(MATERIALS PROVIDED Opens)

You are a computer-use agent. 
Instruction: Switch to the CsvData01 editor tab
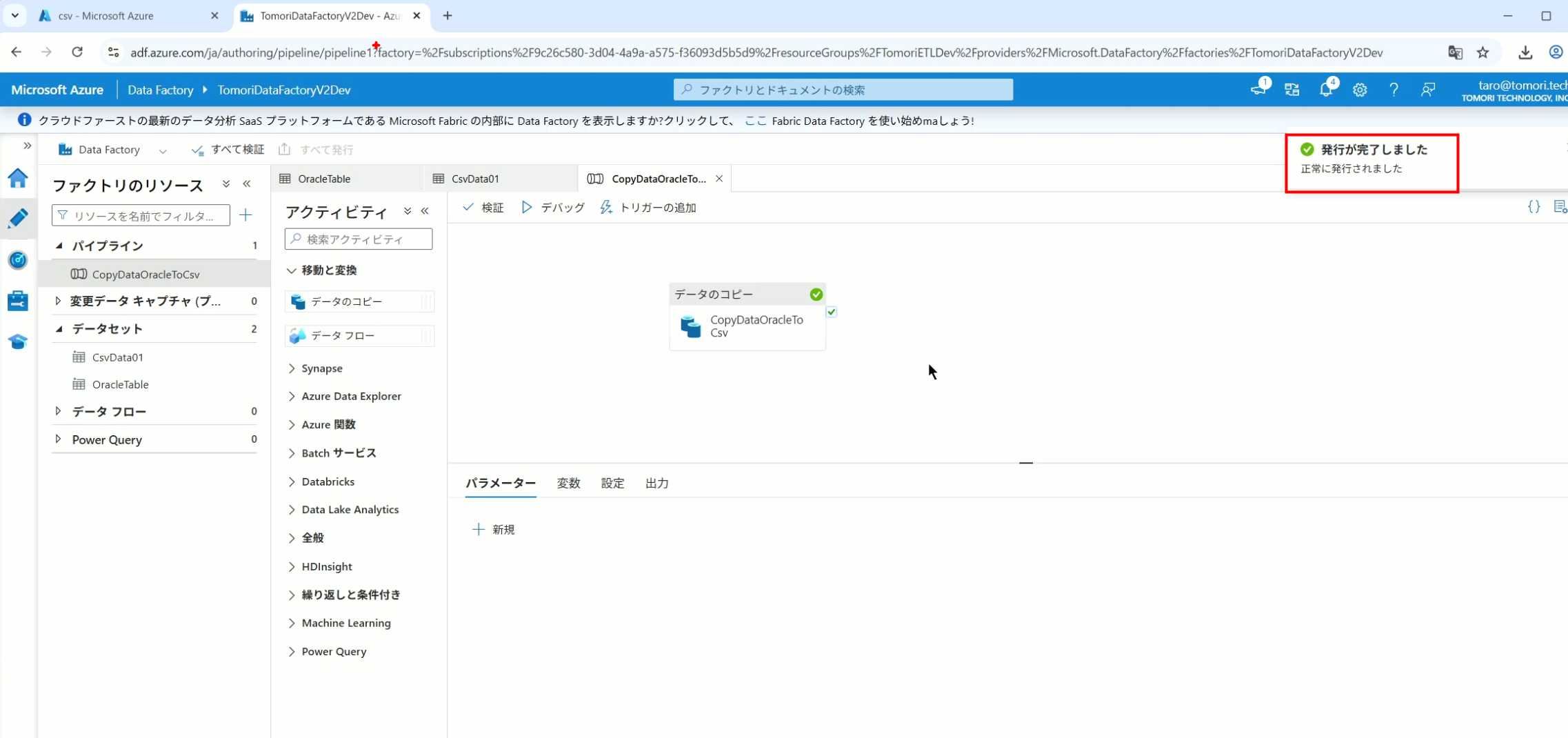pyautogui.click(x=475, y=179)
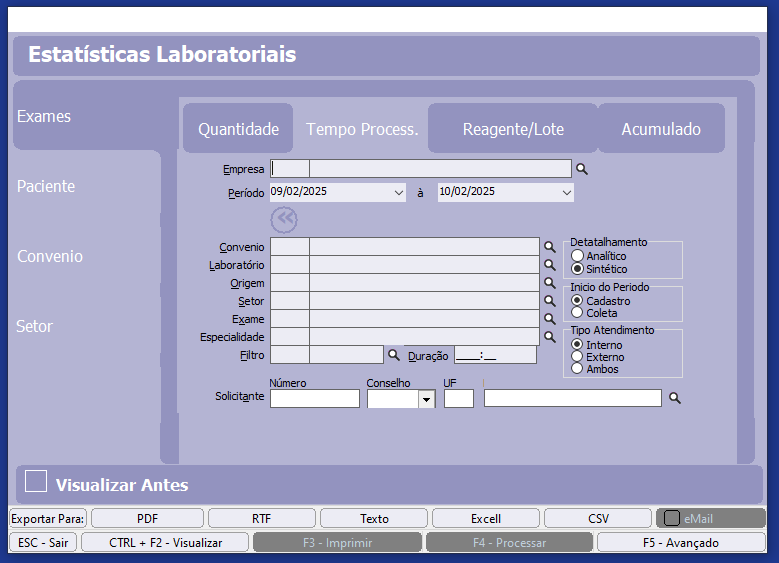Image resolution: width=779 pixels, height=563 pixels.
Task: Click the Solicitante search magnifier icon
Action: 675,398
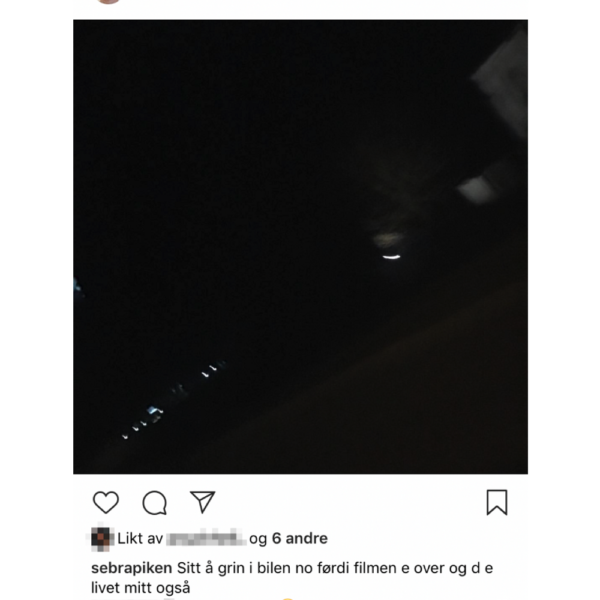Click the word og before 6 andre
This screenshot has height=600, width=600.
click(258, 539)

(MATERIALS PROVIDED Closes)

§ **PROBLEM TO WORK ON**:
Write the records out in full, word for word; leave every picture behind.

§ **RESULT**:
You are a computer-use agent. 
Instruction: Switch to the CsvData01 editor tab
pyautogui.click(x=475, y=179)
Image resolution: width=779 pixels, height=563 pixels.
Task: Click the Solicitante search magnifier icon
Action: 675,398
Click the word og before 6 andre
This screenshot has height=600, width=600.
click(258, 539)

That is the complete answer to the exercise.